(Dataset excerpts)
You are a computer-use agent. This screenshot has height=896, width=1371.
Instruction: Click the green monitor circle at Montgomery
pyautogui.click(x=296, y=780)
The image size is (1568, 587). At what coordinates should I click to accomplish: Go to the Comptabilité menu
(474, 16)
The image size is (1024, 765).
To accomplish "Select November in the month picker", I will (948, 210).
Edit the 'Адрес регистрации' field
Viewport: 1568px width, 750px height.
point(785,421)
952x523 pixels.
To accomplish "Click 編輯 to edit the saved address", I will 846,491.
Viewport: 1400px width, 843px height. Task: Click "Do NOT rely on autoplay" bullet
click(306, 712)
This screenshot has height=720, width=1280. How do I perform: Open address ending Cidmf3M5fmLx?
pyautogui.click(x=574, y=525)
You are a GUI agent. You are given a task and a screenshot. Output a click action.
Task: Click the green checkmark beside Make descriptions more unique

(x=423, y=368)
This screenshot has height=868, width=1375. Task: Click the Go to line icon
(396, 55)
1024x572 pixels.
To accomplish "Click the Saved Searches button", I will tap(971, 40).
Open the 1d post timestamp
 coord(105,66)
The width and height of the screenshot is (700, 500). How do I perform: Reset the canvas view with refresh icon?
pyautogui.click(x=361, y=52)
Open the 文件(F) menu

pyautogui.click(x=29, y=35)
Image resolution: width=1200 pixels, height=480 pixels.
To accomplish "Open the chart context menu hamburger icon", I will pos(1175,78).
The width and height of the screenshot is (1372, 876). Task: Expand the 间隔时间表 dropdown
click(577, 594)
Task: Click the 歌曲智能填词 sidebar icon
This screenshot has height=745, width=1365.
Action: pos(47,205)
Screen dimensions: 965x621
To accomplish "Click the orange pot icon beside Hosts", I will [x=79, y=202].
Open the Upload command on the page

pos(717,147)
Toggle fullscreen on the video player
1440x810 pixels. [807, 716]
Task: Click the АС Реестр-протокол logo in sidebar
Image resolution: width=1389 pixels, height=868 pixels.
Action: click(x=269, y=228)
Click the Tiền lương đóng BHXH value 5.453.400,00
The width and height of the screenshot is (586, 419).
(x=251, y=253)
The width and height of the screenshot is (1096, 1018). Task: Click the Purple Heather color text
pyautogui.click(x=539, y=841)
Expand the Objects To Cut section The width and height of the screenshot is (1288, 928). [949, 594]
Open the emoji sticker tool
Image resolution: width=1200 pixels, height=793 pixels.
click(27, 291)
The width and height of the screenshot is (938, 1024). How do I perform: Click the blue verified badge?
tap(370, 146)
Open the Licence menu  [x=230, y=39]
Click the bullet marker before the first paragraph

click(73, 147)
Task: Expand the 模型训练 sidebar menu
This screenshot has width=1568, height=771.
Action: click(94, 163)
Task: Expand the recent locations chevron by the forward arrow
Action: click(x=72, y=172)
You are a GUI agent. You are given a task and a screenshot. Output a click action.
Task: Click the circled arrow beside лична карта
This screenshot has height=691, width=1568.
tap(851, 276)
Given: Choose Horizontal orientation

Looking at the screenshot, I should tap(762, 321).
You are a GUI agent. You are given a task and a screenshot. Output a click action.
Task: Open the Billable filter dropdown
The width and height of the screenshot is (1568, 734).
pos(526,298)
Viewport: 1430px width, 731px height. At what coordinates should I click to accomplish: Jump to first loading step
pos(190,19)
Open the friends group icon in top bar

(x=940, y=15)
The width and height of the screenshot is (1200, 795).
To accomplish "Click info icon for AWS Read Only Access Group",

(Goal of the exercise)
Would you return all of the data exactly as given?

(Solution for this task)
You are a computer-use agent. This screenshot has height=896, width=1371.
Instruction: Click the green monitor circle at Montgomery
pyautogui.click(x=296, y=780)
The image size is (1568, 587). At what coordinates should I click to accomplish: Go to the Comptabilité menu
(474, 16)
The image size is (1024, 765).
To accomplish "Select November in the month picker", I will (948, 210).
Edit the 'Адрес регистрации' field
Viewport: 1568px width, 750px height.
point(785,421)
952x523 pixels.
To accomplish "Click 編輯 to edit the saved address", I will 846,491.
Viewport: 1400px width, 843px height. Task: Click "Do NOT rely on autoplay" bullet
click(306, 712)
This screenshot has height=720, width=1280. How do I perform: Open address ending Cidmf3M5fmLx?
pyautogui.click(x=574, y=525)
You are a GUI agent. You are given a task and a screenshot. Output a click action.
Task: Click the green checkmark beside Make descriptions more unique

(x=423, y=368)
This screenshot has height=868, width=1375. Task: Click the Go to line icon
(396, 55)
1024x572 pixels.
To accomplish "Click the Saved Searches button", I will tap(971, 40).
Open the 1d post timestamp
 coord(105,66)
The width and height of the screenshot is (700, 500). How do I perform: Reset the canvas view with refresh icon?
pyautogui.click(x=361, y=52)
Open the 文件(F) menu

pyautogui.click(x=29, y=35)
Image resolution: width=1200 pixels, height=480 pixels.
To accomplish "Open the chart context menu hamburger icon", I will pos(1175,78).
The width and height of the screenshot is (1372, 876). Task: Expand the 间隔时间表 dropdown
click(577, 594)
Task: Click the 歌曲智能填词 sidebar icon
This screenshot has height=745, width=1365.
Action: pos(47,205)
Screen dimensions: 965x621
To accomplish "Click the orange pot icon beside Hosts", I will [x=79, y=202].
Open the Upload command on the page

pos(717,147)
Toggle fullscreen on the video player
1440x810 pixels. [807, 716]
Task: Click the АС Реестр-протокол logo in sidebar
Image resolution: width=1389 pixels, height=868 pixels.
Action: click(x=269, y=228)
Click the Tiền lương đóng BHXH value 5.453.400,00
The width and height of the screenshot is (586, 419).
(x=251, y=253)
The width and height of the screenshot is (1096, 1018). Task: Click the Purple Heather color text
pyautogui.click(x=539, y=841)
Expand the Objects To Cut section The width and height of the screenshot is (1288, 928). [949, 594]
Open the emoji sticker tool
Image resolution: width=1200 pixels, height=793 pixels.
click(27, 291)
The width and height of the screenshot is (938, 1024). How do I perform: Click the blue verified badge?
tap(370, 146)
Open the Licence menu  [x=230, y=39]
Click the bullet marker before the first paragraph

click(73, 147)
Task: Expand the 模型训练 sidebar menu
This screenshot has width=1568, height=771.
Action: click(94, 163)
Task: Expand the recent locations chevron by the forward arrow
Action: click(x=72, y=172)
You are a GUI agent. You are given a task and a screenshot. Output a click action.
Task: Click the circled arrow beside лична карта
This screenshot has height=691, width=1568.
tap(851, 276)
Given: Choose Horizontal orientation

Looking at the screenshot, I should tap(762, 321).
You are a GUI agent. You are given a task and a screenshot. Output a click action.
Task: Open the Billable filter dropdown
The width and height of the screenshot is (1568, 734).
pos(526,298)
Viewport: 1430px width, 731px height. At what coordinates should I click to accomplish: Jump to first loading step
pos(190,19)
Open the friends group icon in top bar

(x=940, y=15)
The width and height of the screenshot is (1200, 795).
To accomplish "Click info icon for AWS Read Only Access Group",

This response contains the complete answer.